Американцы комфортно себя чувствуют со своей долгой историей жертвопринесения гражданина в национальных войнах. Американская история начинается с революции и продолжается в сегодняшней войне с терроризмом. Популярная история формируется нарративом об успешном применении силы подавления  против врагов, внутри нации или вне её. Многое из этого прошлого остаётся живым в нашей политических представлениях, бесконечно усиливаемых как масс-медиа так и посредством образования. Американцы приводят свои семьи в  Вэлли Форж и Геттисберг, и даже на Омаха Бич. Они не думают о прошлом политическом насилии через призму концентрационного лагеря или разрушения европейских городов. Они посещают  гору Вернон и мемориал Линкольна, а не дворцы наподобие Версаля или лагеря вроде Аушвица. Они могут посетить реконструкцию деятельности рабов в Монтичелло, но при этом продолжают верить в миф о прогрессе.

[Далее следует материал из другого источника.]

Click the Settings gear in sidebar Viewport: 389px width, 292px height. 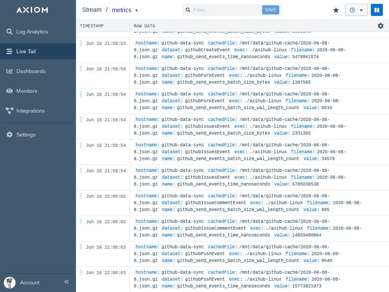click(x=9, y=135)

Если суверенитет остается концепцией необходимой конституционному праву и нашей практике американской «исключительности», значит мы еще не освободились от оков веры. Конечно, Америка остаётся страной религиозной веры, тогда как Западная Европа становится в существенной степени секулярным обществом. Вера в той или иной форме содержится в основании нашей политической культуры и нашей политической психологии. Тогда как закон является скорее продуктом разума и потому легко переносится из национального дискурса в транснациональный (дискурс разума всегда стремится к универсальности), само-управление есть всегда вопрос воли, которая всегда имеет частный характер. Соединить разум и волю остаётся задачей конституционного теоретика. Эта задача потребует сближения юриспруденции с теологией. Продуктом такого скрещивания является политическая теология.



Т.о. политическая теология может помочь в понимании характера американской «исключительности» в полном смысле этого слова: наша исключительная политическая история поддержания текста двухсотлетней давности, наша практика судебного рассмотрения, наше легкое обращение к насилию и наша готовность к жертвоприношению. Необходимо понять тот  набор убеждений, которые обеспечивают и поддерживают американскую исключительность, как практику предельного смысла для поколений американцев. В наших представлениях политическая жизнь остаётся вопросом жизни и смерти – как раз этот смысл открывается в событии 9/11. Мы никогда не найдём адекватного объяснения  политики жертвоприношения в либеральной теории или позитивной политической науке.